- District location in Nakhon Sawan province
- Coordinates: 15°39′28″N 99°28′9″E﻿ / ﻿15.65778°N 99.46917°E
- Country: Thailand
- Province: Nakhon Sawan
- Seat: Mae Poen

Area
- • Total: 260.2 km^{2} (100.5 sq mi)

Population (2005)
- • Total: 19,730
- • Density: 75.83/km^{2} (196.4/sq mi)
- Time zone: UTC+7 (ICT)
- Postal code: 60150
- Geocode: 6014

= Mae Poen district =

Mae Poen (แม่เปิน, /th/) is a district (amphoe) in the western part of Nakhon Sawan province, central Thailand.

==History==
Tambon Mae Poen was separated from Lat Yao district to become a minor district (king amphoe) on 15 July 1996.

On 15 May 2007, all of Thailand's 81 minor districts were upgraded to full districts.

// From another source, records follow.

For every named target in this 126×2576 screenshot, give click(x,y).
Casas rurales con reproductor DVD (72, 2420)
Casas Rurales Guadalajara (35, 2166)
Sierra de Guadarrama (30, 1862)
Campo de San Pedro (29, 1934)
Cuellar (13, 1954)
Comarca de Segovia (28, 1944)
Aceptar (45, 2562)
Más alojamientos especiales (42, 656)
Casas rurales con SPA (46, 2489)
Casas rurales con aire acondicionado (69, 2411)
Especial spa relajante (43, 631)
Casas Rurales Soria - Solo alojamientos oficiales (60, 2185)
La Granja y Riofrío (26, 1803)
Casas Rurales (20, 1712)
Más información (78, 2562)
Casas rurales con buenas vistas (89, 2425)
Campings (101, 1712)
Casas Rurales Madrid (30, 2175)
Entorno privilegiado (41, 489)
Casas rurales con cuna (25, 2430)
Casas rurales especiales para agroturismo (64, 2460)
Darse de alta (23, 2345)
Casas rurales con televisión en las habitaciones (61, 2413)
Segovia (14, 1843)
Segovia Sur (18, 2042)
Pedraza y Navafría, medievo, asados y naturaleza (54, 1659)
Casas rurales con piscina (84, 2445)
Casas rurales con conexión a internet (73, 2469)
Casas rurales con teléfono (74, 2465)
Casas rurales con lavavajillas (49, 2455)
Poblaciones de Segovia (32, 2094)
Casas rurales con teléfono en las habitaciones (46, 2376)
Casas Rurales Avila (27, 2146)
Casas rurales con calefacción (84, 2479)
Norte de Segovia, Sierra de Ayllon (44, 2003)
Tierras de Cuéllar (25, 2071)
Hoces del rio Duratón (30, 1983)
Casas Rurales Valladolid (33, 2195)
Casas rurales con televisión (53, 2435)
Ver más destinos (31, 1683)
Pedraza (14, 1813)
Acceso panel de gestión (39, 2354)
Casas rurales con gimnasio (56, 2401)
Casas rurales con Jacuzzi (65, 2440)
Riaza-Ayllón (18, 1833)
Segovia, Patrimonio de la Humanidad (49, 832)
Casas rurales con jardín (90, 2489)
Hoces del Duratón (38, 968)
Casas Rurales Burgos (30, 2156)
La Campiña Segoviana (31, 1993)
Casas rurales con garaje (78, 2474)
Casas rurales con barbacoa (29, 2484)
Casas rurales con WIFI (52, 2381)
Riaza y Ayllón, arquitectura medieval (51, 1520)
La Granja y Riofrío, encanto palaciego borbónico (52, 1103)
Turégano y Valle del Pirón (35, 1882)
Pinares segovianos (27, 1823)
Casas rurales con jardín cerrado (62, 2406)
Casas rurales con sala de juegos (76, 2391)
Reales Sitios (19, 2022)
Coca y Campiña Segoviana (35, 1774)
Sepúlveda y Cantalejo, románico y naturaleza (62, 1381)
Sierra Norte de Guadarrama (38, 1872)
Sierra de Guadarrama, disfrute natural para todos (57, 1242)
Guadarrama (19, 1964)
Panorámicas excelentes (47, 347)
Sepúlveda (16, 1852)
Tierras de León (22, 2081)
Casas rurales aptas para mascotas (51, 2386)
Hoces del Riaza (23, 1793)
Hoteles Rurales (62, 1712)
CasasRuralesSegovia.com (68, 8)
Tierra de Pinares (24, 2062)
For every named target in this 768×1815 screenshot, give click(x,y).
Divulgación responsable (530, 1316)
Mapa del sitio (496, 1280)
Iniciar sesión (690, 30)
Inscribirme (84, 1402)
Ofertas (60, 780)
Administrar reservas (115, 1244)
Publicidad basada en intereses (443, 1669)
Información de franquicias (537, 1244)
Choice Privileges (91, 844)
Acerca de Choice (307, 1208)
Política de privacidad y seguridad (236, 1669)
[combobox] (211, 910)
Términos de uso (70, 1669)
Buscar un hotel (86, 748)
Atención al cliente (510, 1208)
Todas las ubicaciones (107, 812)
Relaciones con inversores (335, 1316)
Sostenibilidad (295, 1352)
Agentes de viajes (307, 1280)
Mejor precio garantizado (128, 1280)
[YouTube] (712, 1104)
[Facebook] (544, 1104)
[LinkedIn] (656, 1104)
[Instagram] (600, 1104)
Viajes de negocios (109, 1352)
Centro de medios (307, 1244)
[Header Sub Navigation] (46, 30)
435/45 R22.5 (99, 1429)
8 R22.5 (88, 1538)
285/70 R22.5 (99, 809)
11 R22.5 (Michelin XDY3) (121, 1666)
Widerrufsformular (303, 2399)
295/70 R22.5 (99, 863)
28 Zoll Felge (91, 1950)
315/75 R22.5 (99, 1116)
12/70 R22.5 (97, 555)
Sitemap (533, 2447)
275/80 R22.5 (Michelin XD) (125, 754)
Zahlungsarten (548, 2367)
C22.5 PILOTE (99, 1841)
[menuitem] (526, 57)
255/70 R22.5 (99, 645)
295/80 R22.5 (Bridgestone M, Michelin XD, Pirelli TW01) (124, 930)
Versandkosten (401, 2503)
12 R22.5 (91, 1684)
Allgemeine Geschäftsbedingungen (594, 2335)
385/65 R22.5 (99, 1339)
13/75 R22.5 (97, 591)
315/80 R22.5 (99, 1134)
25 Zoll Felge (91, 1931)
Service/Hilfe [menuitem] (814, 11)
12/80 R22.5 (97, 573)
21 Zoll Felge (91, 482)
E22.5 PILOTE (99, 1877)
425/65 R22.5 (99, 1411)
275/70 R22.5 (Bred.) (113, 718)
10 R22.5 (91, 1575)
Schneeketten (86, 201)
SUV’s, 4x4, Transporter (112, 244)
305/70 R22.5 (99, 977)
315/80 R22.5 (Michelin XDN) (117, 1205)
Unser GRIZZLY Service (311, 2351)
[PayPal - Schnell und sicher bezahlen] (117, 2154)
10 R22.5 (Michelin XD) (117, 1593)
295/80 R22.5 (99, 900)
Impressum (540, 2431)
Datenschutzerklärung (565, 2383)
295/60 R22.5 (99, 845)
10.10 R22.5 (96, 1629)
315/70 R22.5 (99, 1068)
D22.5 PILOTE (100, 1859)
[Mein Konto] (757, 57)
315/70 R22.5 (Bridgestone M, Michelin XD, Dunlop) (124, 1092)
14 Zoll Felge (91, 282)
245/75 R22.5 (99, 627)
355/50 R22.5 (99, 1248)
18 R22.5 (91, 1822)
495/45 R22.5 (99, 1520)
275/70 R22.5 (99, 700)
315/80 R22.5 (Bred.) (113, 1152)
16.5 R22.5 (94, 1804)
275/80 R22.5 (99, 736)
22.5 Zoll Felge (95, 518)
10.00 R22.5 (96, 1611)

With publication in the Royal Gazette on 24 August, the upgrade became official
.

==Geography==
Neighboring districts are (from the north clockwise): Mae Wong and Chum Ta Bong of Nakhon Sawan Province, Lan Sak and Ban Rai of Uthai Thani province, and Umphang of Tak province.

==Administration==
The district is divided into a single sub-district (tambon), which is further subdivided into 24 villages (mubans). There are no municipal (thesaban) areas, and a single tambon administrative organization (TAO).